(Pixel coordinate grounding data)

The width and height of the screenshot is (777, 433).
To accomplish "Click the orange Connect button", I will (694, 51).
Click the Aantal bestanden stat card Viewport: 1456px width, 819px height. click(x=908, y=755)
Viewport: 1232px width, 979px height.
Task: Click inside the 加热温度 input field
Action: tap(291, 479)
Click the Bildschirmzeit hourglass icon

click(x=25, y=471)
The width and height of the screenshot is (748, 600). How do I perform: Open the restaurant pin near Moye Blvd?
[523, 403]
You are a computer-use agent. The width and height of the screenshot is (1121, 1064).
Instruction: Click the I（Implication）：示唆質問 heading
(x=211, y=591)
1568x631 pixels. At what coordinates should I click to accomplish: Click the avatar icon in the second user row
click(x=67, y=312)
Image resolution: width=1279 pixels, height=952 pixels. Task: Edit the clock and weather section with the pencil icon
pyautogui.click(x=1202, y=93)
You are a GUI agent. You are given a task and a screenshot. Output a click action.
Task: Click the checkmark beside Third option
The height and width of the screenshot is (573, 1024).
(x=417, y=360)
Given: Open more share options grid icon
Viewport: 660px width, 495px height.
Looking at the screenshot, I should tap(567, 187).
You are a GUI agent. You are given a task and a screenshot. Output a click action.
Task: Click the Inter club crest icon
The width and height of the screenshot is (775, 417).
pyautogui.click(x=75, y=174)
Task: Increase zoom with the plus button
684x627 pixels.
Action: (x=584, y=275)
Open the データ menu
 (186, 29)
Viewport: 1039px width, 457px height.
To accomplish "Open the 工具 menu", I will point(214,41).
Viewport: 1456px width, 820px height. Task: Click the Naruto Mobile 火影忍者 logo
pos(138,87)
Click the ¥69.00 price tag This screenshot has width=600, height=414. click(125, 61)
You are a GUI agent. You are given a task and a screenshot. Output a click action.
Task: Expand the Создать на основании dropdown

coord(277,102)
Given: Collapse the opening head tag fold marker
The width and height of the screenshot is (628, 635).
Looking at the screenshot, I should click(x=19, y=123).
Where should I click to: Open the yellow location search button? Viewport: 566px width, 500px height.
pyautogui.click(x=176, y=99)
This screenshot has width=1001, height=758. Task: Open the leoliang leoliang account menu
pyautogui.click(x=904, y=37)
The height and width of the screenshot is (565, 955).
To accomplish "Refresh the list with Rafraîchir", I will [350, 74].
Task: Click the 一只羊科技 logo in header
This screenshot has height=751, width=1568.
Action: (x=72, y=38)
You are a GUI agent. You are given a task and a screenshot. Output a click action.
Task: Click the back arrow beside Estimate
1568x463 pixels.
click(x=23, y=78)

(Problem description): Pull out the lines above in which the word "beside" appears.

(Solved exercise):
Task: Click the checkmark beside Third option
Task: Click the back arrow beside Estimate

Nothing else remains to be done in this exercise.